JIS News

Story Highlights

  • Director of Social Security in the Ministry of Labour and Social Security, Denzil Thorpe, says the Programme of Advancement through Health and Education (PATH) plays an essential role in reducing child labour across the island.
  • “Over 70 per cent of PATH beneficiaries are children because if we get the children to go to school then the incidents of child labour will be reduced,” he said.
  • Approximately 16,240 Jamaican children are involved in child labour. This is in comparison to the 168 million child labour cases worldwide.

Director of Social Security in the Ministry of Labour and Social Security, Denzil Thorpe, says the Programme of Advancement through Health and Education (PATH) plays an essential role in reducing child labour across the island.
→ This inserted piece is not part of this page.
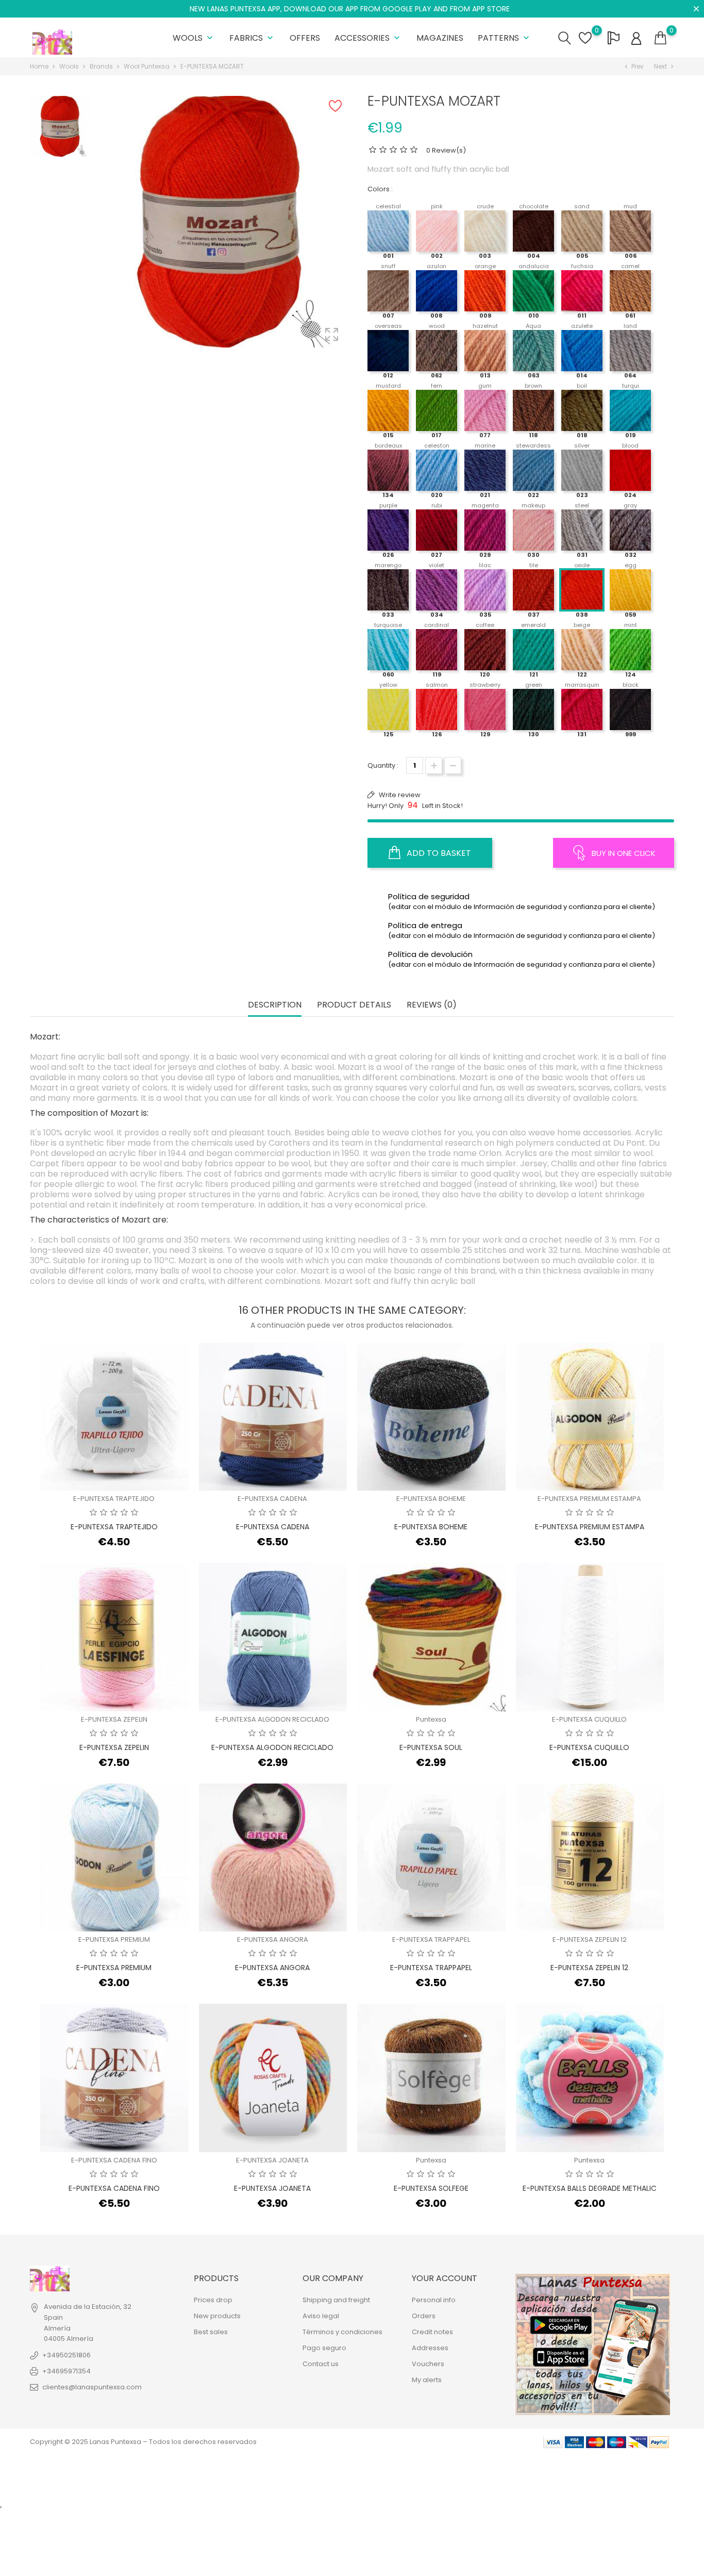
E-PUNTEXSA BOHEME (431, 1499)
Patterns (504, 38)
“We find that children, especially those who are poor and who live in the rural areas, are being pulled from schools to participate in economic activities. So PATH is here to provide the poorest in our society with targeted social safety net programmes that will enable them to break the cycle of inter-generational poverty. PATH provides that social protection to prevent child labour,” Mr. Thorpe said.

He was speaking at the Ministry of Labour and Social Security’s Social Protection and Child Labour Strategy Meeting, held in recognition of World Day Against Child Labour, which was observed on June 12.

Mr. Thorpe also said PATH strategically targets children more than any other vulnerable group. “Over 70 per cent of PATH beneficiaries are children because if we get the children to go to school then the incidents of child labour will be reduced,” he said.

An independent survey conducted by the MLSS has revealed that boys are more likely than girls to be removed the formal education system in order to help substitute their families’ incomes. To combat this problem, PATH allocates more funds to boys to keep them in schools.

Meanwhile, Director of the Child Labour Unit, Marva Ximinnies also underscored the relevance of social protection strategies in tackling child labour in Jamaica.

Pointing to the International Labour Organization’s (ILO) annual report she said “social protection has a key role in preventing child labour by reducing economic vulnerability of families, enabling children to go to school and protecting them from exploitation.”

Approximately 16,240 Jamaican children are involved in child labour. This is in comparison to the 168 million child labour cases worldwide.